This is a set of Matlab functions to interpolate scattered data with Radial Basis Functions (RBF).

$F \left( \mathbf{x} \right) = \sum_{j=1}^N \gamma_j \varphi \left( \| \mathbf{x} - \mathbf{x}_{s, j} \|_{\mathbb{R}^d} \right) + p \left( \mathbf{x} \right)$

## Getting Started

y = RBFinterp(xs, ys, x, RBFtype, R)


interpolates to find y, the values of the function y=f(x) at the points x.

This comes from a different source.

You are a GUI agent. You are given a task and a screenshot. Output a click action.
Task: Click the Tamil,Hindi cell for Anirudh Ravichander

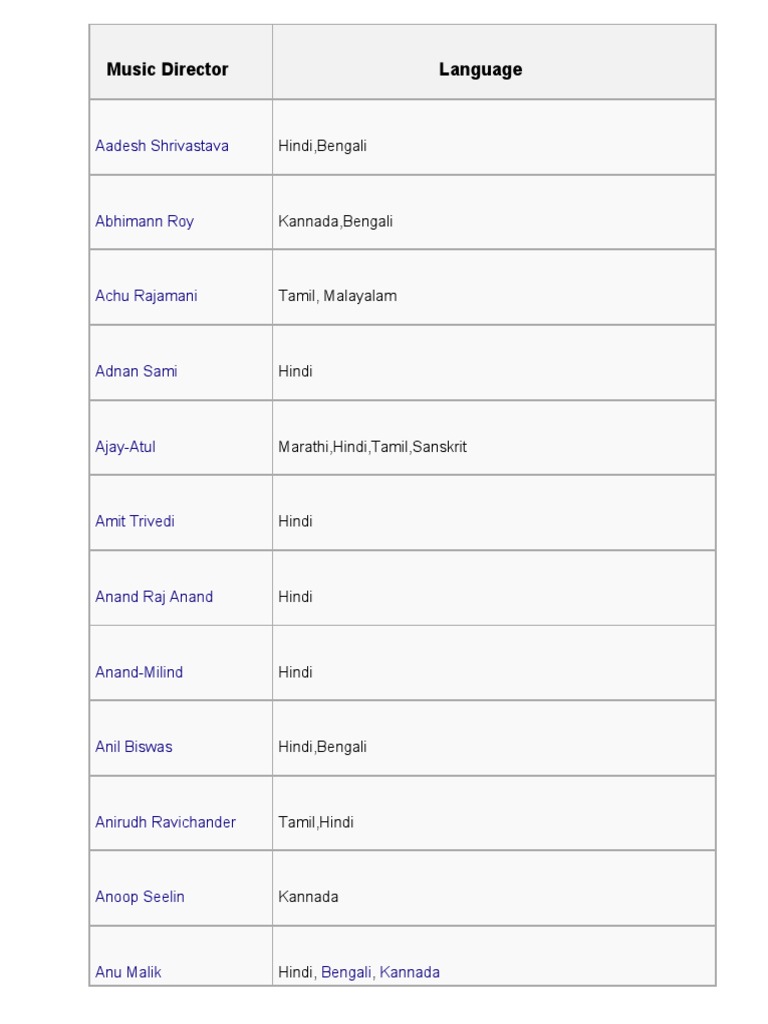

Xs must be a matrix of size [N,Dx], with N the number of data points and Dx the dimension of the points in xs and x.

Ys must be a matrix of size [N,Dy], with N the number of known values at points in Xs, and Dy the dimension of the y values.

X must be a matrix of size [M,Dx], with M the number of query points.

RBFtype specifies the radial basis functions (RBF) to be used.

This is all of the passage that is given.